The Two Noble Kinsmen is a comedy widely held to be written by William Shakespeare and John Fletcher. It is adapted from a tale by Chaucer, and concerns the misadventures of two cousins, Palamon and Arcite, who are captured as prisoners of war. In jail, the two see the fair Emilia out of their cell window, and both fall madly in love with her, which leads to a bitter rivalry between the once inseparable cousins. Theseus, the lord who captured them, lets Arcite go while Palamon remains prisoner. But the jailer's daughter has fallen in love with Palamon and lets him go, hoping that that will convince him to love her back. Hilarity Ensues.
Tropes present in this work include:
- Aw, Look! They Really Do Love Each Other: Multiple times between Palamon and Arcite.
- First Girl Wins: Really, First Guy Wins. Palamon claims "I saw her first" as justification for why he has more right to Emilia than Arcite does, and in the twist ending, his claim is vindicated.
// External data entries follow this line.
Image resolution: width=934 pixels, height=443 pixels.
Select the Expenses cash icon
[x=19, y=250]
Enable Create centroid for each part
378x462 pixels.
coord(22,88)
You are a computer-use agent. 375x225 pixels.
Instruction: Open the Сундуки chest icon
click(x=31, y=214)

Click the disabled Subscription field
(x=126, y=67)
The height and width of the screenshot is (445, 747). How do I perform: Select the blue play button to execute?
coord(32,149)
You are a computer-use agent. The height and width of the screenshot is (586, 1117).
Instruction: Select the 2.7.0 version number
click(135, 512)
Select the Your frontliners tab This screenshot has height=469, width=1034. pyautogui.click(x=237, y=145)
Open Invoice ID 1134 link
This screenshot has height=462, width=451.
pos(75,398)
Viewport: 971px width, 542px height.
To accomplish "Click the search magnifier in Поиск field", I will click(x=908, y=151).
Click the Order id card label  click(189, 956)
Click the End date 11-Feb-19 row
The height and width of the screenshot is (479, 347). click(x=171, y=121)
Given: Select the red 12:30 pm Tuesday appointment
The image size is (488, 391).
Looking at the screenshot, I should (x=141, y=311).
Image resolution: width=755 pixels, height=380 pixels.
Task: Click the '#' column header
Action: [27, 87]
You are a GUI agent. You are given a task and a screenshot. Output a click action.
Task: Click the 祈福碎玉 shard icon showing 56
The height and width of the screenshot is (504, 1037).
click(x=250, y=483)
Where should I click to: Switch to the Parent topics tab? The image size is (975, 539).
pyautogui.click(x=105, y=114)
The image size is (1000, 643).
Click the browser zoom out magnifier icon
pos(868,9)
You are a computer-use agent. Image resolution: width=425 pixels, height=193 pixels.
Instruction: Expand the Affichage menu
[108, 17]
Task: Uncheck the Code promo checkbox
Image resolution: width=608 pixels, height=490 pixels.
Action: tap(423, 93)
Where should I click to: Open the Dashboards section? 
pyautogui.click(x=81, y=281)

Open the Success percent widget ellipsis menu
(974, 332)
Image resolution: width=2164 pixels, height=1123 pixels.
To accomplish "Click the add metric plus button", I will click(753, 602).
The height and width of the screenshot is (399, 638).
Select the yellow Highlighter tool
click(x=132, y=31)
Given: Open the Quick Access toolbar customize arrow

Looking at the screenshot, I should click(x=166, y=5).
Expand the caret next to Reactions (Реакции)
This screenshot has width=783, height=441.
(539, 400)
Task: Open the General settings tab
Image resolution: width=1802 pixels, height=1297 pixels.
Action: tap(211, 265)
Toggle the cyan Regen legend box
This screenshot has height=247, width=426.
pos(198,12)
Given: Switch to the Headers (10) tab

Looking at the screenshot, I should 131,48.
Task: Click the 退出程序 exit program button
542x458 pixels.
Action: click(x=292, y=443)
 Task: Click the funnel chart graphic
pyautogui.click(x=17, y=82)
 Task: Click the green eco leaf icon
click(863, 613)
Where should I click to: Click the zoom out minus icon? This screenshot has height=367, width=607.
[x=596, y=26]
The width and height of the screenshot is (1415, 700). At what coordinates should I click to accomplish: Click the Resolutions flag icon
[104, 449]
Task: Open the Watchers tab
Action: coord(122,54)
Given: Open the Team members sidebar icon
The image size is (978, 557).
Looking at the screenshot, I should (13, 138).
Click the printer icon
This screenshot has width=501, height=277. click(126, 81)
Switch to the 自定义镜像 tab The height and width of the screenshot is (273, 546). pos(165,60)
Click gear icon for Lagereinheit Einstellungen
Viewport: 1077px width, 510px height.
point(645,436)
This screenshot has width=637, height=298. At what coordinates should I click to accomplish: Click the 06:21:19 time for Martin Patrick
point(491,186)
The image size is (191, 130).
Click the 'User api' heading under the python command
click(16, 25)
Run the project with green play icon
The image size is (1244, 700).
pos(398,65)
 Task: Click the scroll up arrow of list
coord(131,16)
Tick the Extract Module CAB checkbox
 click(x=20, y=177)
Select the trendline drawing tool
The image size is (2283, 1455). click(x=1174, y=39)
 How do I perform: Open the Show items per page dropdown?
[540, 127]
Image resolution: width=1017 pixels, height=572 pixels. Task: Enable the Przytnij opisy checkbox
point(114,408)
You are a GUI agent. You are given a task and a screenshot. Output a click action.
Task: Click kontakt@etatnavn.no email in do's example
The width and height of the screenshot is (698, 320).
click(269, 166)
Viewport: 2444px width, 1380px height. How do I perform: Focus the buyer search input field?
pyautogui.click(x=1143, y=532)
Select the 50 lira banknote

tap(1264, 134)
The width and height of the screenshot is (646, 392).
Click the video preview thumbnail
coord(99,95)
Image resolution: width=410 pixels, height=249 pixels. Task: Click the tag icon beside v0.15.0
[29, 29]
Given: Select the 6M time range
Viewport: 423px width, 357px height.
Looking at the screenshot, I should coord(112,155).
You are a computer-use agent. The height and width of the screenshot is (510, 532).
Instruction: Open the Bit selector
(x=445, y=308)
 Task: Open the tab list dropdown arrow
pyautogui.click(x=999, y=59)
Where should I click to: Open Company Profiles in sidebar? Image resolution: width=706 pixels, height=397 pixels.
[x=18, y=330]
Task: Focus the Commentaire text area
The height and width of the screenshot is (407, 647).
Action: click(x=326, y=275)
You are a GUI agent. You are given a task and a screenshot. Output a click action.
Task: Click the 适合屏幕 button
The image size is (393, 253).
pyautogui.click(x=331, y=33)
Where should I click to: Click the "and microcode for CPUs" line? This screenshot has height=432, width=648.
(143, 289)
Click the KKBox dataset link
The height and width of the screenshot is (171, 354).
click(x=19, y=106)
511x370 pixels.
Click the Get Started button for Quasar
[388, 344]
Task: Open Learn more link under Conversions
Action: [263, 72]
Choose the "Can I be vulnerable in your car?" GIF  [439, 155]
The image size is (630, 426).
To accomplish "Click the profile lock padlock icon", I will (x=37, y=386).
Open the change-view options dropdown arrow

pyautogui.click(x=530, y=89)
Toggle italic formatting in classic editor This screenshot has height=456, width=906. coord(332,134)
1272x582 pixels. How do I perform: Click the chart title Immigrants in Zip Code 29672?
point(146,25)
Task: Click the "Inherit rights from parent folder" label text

- Know-Nothing Know-It-All: The doctor's proposed cures for the Jailer's Daughter's delusions are unorthodox to say the least.
- Love Triangle: There's the main one of Emilia, Palamon, and Arcite, and there's also a secondary quadrangle of sorts with The Jailer's Daughter, Palamon, Emilia, and the Wooer.
- Murder the Hypotenuse: Averted. Arcite dies from an injury unrelated to the battle between him and Palamon.
- Vitriolic Best Buds: Palamon and Arcite.